» ACTIVITY: Every line below needs to be reproduced exactly.
----------------------------------------
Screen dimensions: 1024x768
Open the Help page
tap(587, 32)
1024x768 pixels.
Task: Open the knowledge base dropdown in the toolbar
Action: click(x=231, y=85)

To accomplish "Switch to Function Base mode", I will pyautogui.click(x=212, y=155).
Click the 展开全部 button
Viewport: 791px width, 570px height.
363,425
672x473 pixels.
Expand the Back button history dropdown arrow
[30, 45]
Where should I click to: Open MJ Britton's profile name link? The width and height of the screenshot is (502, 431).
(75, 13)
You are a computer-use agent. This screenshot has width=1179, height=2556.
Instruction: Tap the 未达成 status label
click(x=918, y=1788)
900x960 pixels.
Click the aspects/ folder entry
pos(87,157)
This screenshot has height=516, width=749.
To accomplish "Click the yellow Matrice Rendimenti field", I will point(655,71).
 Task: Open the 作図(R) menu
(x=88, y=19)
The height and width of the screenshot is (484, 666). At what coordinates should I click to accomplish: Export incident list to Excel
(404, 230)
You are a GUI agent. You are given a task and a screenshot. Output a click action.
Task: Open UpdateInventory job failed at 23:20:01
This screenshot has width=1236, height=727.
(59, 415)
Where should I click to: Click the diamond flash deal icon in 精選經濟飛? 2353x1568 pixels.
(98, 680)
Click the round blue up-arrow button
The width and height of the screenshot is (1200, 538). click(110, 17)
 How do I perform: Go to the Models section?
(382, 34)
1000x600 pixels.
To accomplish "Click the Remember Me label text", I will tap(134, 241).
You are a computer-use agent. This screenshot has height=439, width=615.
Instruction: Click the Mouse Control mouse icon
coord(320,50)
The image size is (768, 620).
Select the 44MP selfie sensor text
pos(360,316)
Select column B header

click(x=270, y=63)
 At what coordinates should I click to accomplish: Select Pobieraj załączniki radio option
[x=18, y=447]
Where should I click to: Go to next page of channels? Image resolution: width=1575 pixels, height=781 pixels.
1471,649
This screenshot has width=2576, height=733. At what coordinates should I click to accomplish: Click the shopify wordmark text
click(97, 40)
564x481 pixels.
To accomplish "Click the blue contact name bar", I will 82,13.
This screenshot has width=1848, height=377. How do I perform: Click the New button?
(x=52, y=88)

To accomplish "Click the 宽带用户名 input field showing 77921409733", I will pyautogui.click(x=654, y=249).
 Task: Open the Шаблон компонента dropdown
----------------------------------------
» OUTPUT OF THE TASK:
Screen dimensions: 1024x768
Open the Help page
tap(587, 32)
1024x768 pixels.
Task: Open the knowledge base dropdown in the toolbar
Action: click(x=231, y=85)

To accomplish "Switch to Function Base mode", I will pyautogui.click(x=212, y=155).
Click the 展开全部 button
Viewport: 791px width, 570px height.
363,425
672x473 pixels.
Expand the Back button history dropdown arrow
[30, 45]
Where should I click to: Open MJ Britton's profile name link? The width and height of the screenshot is (502, 431).
(75, 13)
You are a computer-use agent. This screenshot has width=1179, height=2556.
Instruction: Tap the 未达成 status label
click(x=918, y=1788)
900x960 pixels.
Click the aspects/ folder entry
pos(87,157)
This screenshot has height=516, width=749.
To accomplish "Click the yellow Matrice Rendimenti field", I will point(655,71).
 Task: Open the 作図(R) menu
(x=88, y=19)
The height and width of the screenshot is (484, 666). At what coordinates should I click to accomplish: Export incident list to Excel
(404, 230)
You are a GUI agent. You are given a task and a screenshot. Output a click action.
Task: Open UpdateInventory job failed at 23:20:01
This screenshot has width=1236, height=727.
(59, 415)
Where should I click to: Click the diamond flash deal icon in 精選經濟飛? 2353x1568 pixels.
(98, 680)
Click the round blue up-arrow button
The width and height of the screenshot is (1200, 538). click(110, 17)
 How do I perform: Go to the Models section?
(382, 34)
1000x600 pixels.
To accomplish "Click the Remember Me label text", I will tap(134, 241).
You are a computer-use agent. This screenshot has height=439, width=615.
Instruction: Click the Mouse Control mouse icon
coord(320,50)
The image size is (768, 620).
Select the 44MP selfie sensor text
pos(360,316)
Select column B header

click(x=270, y=63)
 At what coordinates should I click to accomplish: Select Pobieraj załączniki radio option
[x=18, y=447]
Where should I click to: Go to next page of channels? Image resolution: width=1575 pixels, height=781 pixels.
1471,649
This screenshot has width=2576, height=733. At what coordinates should I click to accomplish: Click the shopify wordmark text
click(97, 40)
564x481 pixels.
To accomplish "Click the blue contact name bar", I will 82,13.
This screenshot has width=1848, height=377. How do I perform: Click the New button?
(x=52, y=88)

To accomplish "Click the 宽带用户名 input field showing 77921409733", I will pyautogui.click(x=654, y=249).
 Task: Open the Шаблон компонента dropdown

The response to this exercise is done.